New members are always welcome as long as they're not incorrigible idiots
.
How this might translate into sustaining a reasonable equilibrium number of members to keep the chat interesting, I'm not sure. There are (very) occasional videos on Youtube where people take a look through the Nexus forum although they seem to attract very little attention. It's not something that the YT algorithm pushes to the top in any case.
On that note, I don't particularly foresee us maintaining an 'official' presence on Twitter or any of the other usual social media platforms either, while I get the impression that perhaps MAPS, for example, does. Perhaps this raises the question of whether the forum, along with the chat and the wiki, suffice as our sole presence in the world.

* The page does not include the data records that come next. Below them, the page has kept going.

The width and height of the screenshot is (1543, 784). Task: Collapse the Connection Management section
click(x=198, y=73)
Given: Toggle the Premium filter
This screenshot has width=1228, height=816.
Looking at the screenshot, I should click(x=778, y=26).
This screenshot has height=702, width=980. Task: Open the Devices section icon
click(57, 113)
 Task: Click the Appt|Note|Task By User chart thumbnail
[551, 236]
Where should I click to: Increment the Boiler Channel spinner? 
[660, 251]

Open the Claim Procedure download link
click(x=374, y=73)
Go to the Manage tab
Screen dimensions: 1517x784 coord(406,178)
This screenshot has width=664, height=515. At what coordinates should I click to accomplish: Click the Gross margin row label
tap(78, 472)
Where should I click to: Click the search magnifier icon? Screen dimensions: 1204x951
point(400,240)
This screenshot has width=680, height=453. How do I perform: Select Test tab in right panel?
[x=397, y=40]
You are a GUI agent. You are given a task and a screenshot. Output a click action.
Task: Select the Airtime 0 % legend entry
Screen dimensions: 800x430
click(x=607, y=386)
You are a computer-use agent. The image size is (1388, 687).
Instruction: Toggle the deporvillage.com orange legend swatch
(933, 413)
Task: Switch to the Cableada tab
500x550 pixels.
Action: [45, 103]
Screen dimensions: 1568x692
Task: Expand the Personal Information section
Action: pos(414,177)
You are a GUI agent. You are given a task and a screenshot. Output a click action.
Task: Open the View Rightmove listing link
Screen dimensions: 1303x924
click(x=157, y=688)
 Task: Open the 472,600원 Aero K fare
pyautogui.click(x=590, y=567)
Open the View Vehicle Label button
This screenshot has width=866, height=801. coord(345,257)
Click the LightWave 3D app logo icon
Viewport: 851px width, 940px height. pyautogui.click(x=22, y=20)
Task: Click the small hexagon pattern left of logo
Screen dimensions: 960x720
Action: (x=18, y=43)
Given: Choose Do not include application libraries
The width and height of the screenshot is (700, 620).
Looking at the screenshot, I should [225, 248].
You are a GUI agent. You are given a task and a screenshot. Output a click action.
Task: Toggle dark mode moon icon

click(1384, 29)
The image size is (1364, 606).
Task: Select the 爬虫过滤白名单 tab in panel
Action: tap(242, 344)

The point about time zones is also relevant to me. Being an English-speaking forum, it's not so surprising there's a bias towards the American side of the Atlantic - in Europe there's a wider choice of languages and thus one more barrier to engagement, however slight.
I think to a certain extent we simply have to accept the marginal nature of a curated forum on psychoactive plants. It would be wise to consider what the contingency might be if the 'ebb' exceeds the 'flow' by too great of a degree - and sometimes it looks that way to me too. At a baseline level my suggestion is to make an effort to include as much up to date news on psychedelics as we can. This should help us in the act of seeming to be relevant to the modern day seeker.
JustB612's recent suggestion elsewhere on the forum of tidying up some of the topics (e.g., Phalaris information) ties into this. If we're presenting reliable information about psychoactives it requires an ongoing input of curation. That ultimately falls back to us moderators and we'll do what we can in that respect.
If any Nexus members are willing to prepare specific and detailed lists of topics that require curating, moving, merging and otherwise tinkering with, that would be immensely helpful.
“There is a way of manipulating matter and energy so as to produce what modern scientists call 'a field of force'. The field acts on the observer and puts him in a privileged position vis-à-vis the universe. From this position he has access to the realities which are ordinarily hidden from us by time and space, matter and energy. This is what we call the Great Work."